Il 20 novembre, con l'approvazione o il respingimento alla Camera di una mozione di sfiducia nei suoi confronti, ma forse anche prima con le sue dimissioni più o meno "spontanee", si dovrebbe decidere la sorte del ministro della Giustizia Anna Maria Cancellieri, al centro di uno scandalo fattosi di giorno in giorno più grave: quello di essersi messa a disposizione, in una telefonata intercettata dai magistrati inquirenti, della famiglia del magnate Salvatore Ligresti, colpita da provvedimenti di custodia cautelare per gravi reati finanziari, e di essere intervenuta poi in prima persona per far concedere gli arresti domiciliari a una delle figlie incarcerate, Giulia Ligresti.

"Conta su di me, non fate complimenti"

La vicenda era emersa con la pubblicazione sul quotidiano La Repubblica del 31 ottobre di una telefonata molto compromettente, risalente al 17 luglio, tra il ministro e la compagna di Ligresti, Gabriella Fragni, da quel giorno sottoposta a intercettazione giudiziaria: è lo stesso giorno degli arresti di Salvatore Ligresti, dei suoi tre figli Jonella, Giulia Maria e Paolo Gioacchino (quest'ultimo però latitante in Svizzera) e di tre manager della compagnia Fonsai. Arresti ordinati dalla procura di Torino per i reati di falso in bilancio aggravato e aggiotaggio, in ordine a un'inchiesta di conti truccati per 600 milioni di euro e un danno per gli azionisti di 250 milioni, e motivati dal forte sospetto che i Ligresti si stessero preparando a fuggire all'estero, dove avevano già cominciato a trasferire forti somme di denaro.

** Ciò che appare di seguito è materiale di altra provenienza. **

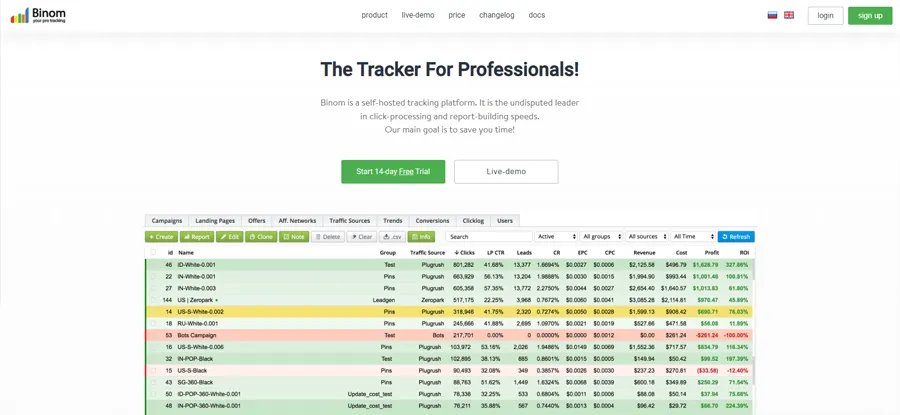
Task: Click the Live-demo button
Action: [x=506, y=171]
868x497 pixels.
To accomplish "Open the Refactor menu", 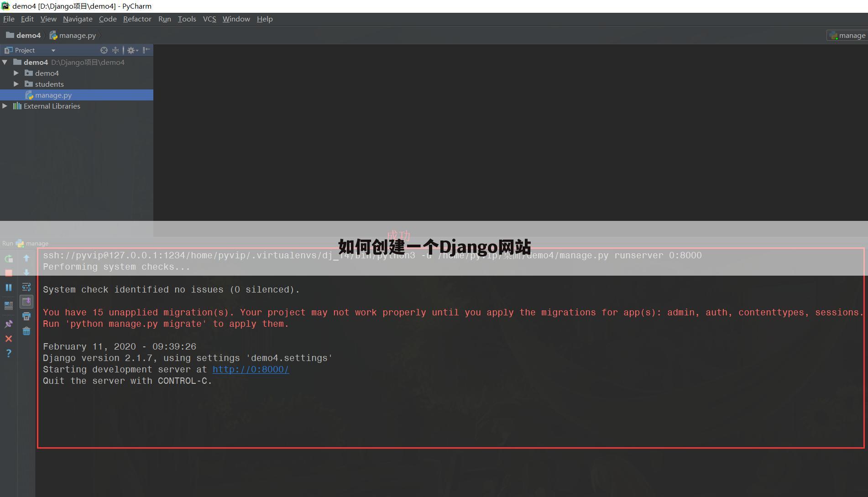I will click(137, 19).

Quello stesso giorno la Cancellieri, molto amica della famiglia Ligresti fin dagli anni in cui era prefetto a Milano, telefona alla Fragni per esprimergli solidarietà. All'inizio è un po' imbarazzata, forse per via della vicenda che riguarda suo figlio Piergiorgio Peluso, che è stato per un anno direttore generale di Fonsai, andandosene poi con una buonuscita di 3,6 milioni, e che avrebbe contribuito con i suoi controlli a far emergere il dissesto della società, tanto che in un'altra intercettazione Giulia Ligresti lo descriveva a una sua amica come "un idiota" che "in un anno ha distrutto tutto".

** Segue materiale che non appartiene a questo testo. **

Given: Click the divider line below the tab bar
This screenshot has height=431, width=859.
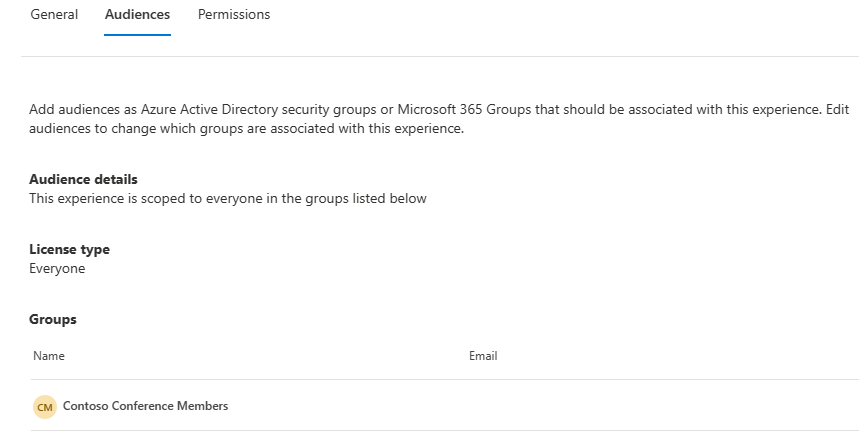Looking at the screenshot, I should point(440,56).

Verosimilmente questo aveva portato ad un raffreddamento dei rapporti tra le due famiglie, ed era anche il motivo dell'imbarazzo iniziale della Cancellieri ("ah guarda, maledetto quel momento"), che però dopo essersi scusata con la Fragni per non aver chiamato prima si profonde in esclamazioni di solidarietà con la famiglia (" è stata la fine del mondo, sì"), e di indignazione per gli arresti ordinati dalla procura di Torino ("c'è modo e modo...non è giusto"). Per poi concludere così la telefonata: "Comunque guarda, qualsiasi cosa io possa fare conta su di me, non lo so cosa possa fare però guarda son veramente dispiaciuta. Se tu vieni a Roma, proprio qualsiasi cosa adesso serva, non fate complimenti guarda non è giusto, guarda non è giusto...".

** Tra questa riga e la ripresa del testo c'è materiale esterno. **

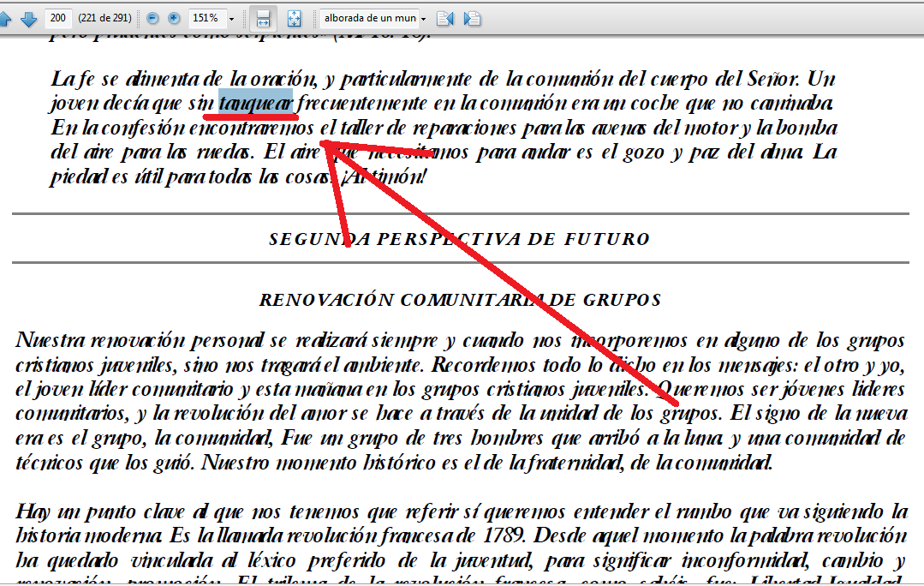Toggle fit one full page view
Screen dimensions: 924x586
(x=294, y=18)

Una sfacciata dichiarazione di solidarietà e con la promessa di oscuri favori a una famiglia di malfattori che usavano le loro società come bancomat per saziare la loro voracità e dissipatezza a spese degli azionisti, da parte di un ministro che dovrebbe tutelare la giustizia, tanto più grave perché contenente giudizi sprezzanti su un'inchiesta indipendente della magistratura, che la Cancellieri derubricherà poi a una semplice attestazione di "empatia" e di "conforto" verso persone a cui la lega una lunga amicizia.

"Vorrei che tu parlassi con quella nostra amica"

Sta di fatto che circa un mese dopo, dopo che il 17 agosto il Gip aveva respinto la richiesta di Giulia Ligresti per i domiciliari, accusante problemi di anoressia incompatibili con la permanenza in carcere, la procura intercetta una telefonata di Gabriella Fragni al fratello di Salvatore Ligresti, Antonino, vecchio amico della Cancellieri, che gli chiede di intercedere presso il ministro: "Vorrei che tu raggiungessi quella nostra amica. Penso che potrebbe fare qualcosa". Ed effettivamente il Guardasigilli deve fare ben più di "qualcosa", perché poco tempo dopo in procura a Torino arriva un fax con un referto delle psicologhe del carcere di Vercelli, dove Giulia Ligresti è rinchiusa, che certifica che le sue condizioni di anoressica sono "incompatibili con la detenzione". A quel punto la procura è obbligata a nominare un medico legale che conferma il disagio, e il 28 agosto le vengono concessi i domiciliari. Il 19 settembre Giulia Ligresti verrà poi condannata con il rito abbreviato chiesto dai suoi legali a due anni e otto mesi.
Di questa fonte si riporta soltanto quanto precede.